As an implementation manner, cleaning the plurality of reference debugging templates in the basic template set in the preset data space according to the second interest point statistics value may specifically include: determining the target template quantity of the templates to be cleaned corresponding to each determined interest point according to the second interest point statistics; for each determined interest point, determining a representative characterization vector of a characterization vector value range corresponding to the determined interest point according to an analyzed debugging template corresponding to the determined interest point; respectively obtaining vector distances between template characterization vectors and representative characterization vectors respectively corresponding to each reference debugging template; and cleaning the reference template characterization vectors matched with the number of the target templates from the reference template characterization vectors corresponding to the determined interest points according to the vector distances respectively corresponding to the reference debugging templates.

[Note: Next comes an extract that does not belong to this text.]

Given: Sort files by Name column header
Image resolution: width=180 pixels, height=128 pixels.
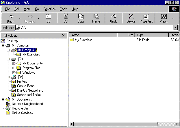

For example, the user interest point analysis system determines the number of target templates of the templates to be cleaned corresponding to each determined interest point according to the second interest point statistics, determines a template characterization vector mean value according to the template characterization vector of the analyzed debugging template corresponding to each determined interest point, determines the template characterization vector mean value as a representative characterization vector of the characterization vector value field corresponding to the determined interest point, respectively acquires vector distances between the template characterization vector and the representative characterization vector corresponding to each reference debugging template corresponding to the determined interest point, respectively arranges the reference debugging templates corresponding to the determined interest point according to the increasing times according to the vector distances corresponding to each reference debugging template, and cleans the reference debugging templates in front according to the arrangement result, wherein the number of the cleaned reference debugging templates is the same as the number of the target templates. The template characterization vectors of all the analyzed debugging templates corresponding to the determined interest points can be subjected to mean value calculation to obtain a template characterization vector mean value. Based on the method, the representative characterization vectors of the characterization vector value fields corresponding to the determined interest points are determined, the vector distances between the template characterization vectors and the representative characterization vectors corresponding to the reference debugging templates are obtained respectively, the templates are cleaned according to the vector distances corresponding to the reference debugging templates, and the stored templates are similar to the representative characterization vectors so as to maximize the data scattering property of the remaining characterization vector value fields.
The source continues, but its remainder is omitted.